Persons wishing to jump on the bandwagon are encouraged to drop off donations directly at the Ajijic Clinic, Ocampo 45-A, open Mondays, Wednesdays and Fridays, 10 a.m. to 2 p.m. and 4 to 7 p.m., or follow one of the alternate avenues available on either the Centro’s website or Poettgen’s campaign blog.
An article about CEDEJO's 2013-2014 Fundraising Campaign appears in the January issue of the "Ojo del Lago" this month. Check it out online or read the article below.
Hooray For Cedejo!
This past year, for International Women’s Day and in honor of all the women around the world who help to empower others, I volunteered to create a website for CEDEJO and to update their very outdated brochure from 1986. I wanted to use current photos of the inspirational Director, registered nurse and midwife, Sylvia Flores, and other volunteers in action so I asked for permission to visit the clinics in order to photograph their work.
Upon visiting the clinics I was greatly affected by how important the work of CEDEJO is to the community. Women of all ages lined up outside the free clinic offered through the Tepehua Community Center in order to gain access to health services they would not otherwise be able to afford.
A woman in her mid-thirties, who arrived with two children and a third on the way, received a pre-natal examination and consultation. A 15 year old inquired about her choices for preventing pregnancy. She already had one child at home and was struggling to make ends meet. Another woman stopped in for a breast examination, concerned about a lump she had recently discovered.
For many of these women, it was the first time in their lives that they were able to receive gynecological care. I saw the relief in their faces as nurses responded to their health concerns and I watched them leave with smiles of gratitude.

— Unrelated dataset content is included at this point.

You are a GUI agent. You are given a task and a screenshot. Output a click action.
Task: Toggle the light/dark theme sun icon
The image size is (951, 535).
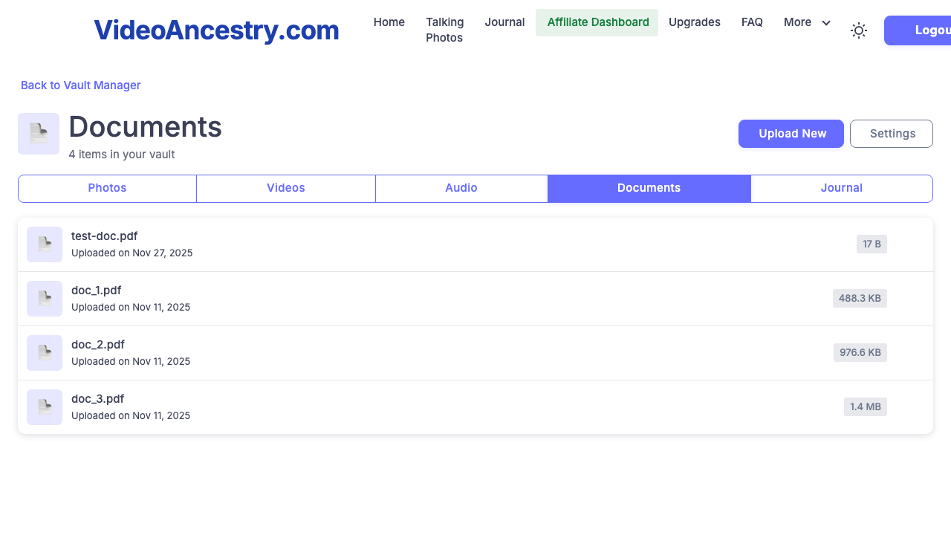click(x=858, y=30)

So when I learned that the organization that had provided financial support for the clinic for the last two years was unable to continue funding due to restrictions beyond their control and that, without another funding source, the clinic would be forced to close by the end of August 2013, I was heartbroken.
Cervical and breast cancer is the leading cause of death for local women between the ages of 35 and 60 and the clinic provides the most vulnerable women in our community preventative services. Their work helps the community make great strides forward in relation to women’s health and empowerment. CEDEJO is too important to this generation and the next to give up on it now, which is why I decided I needed to do more.
I have started a fundraising campaign in an attempt to raise the money needed to keep the doors of the clinic open for another year. Thankfully, over the last three months, we’ve raised 19% of the total fundraising goal, allowing the clinic to remain open through the end of November. However, the clinic’s fate is precarious and, now more than ever, it needs the Lakeside community’s help.
One generous donor has offered to match any individual donation of 5,000 pesos or more. If you’re moved by the clinic’s work and are able to contribute any amount to this campaign (every little bit helps) or you’d like to review details of how funds will be used, please visit www.gofundme.com/save-health-clinic. To find out more about CEDEJO’s inspirational work, visit their website.
Sheila Poettgen is an activist, artist, minimalist, author, and supporter of sustainable living. She travels around the world by bicycle, works as a freelance website designer, teaches English as a second language, house & pet sits, and volunteers with organizations that promote social justice and women's empowerment.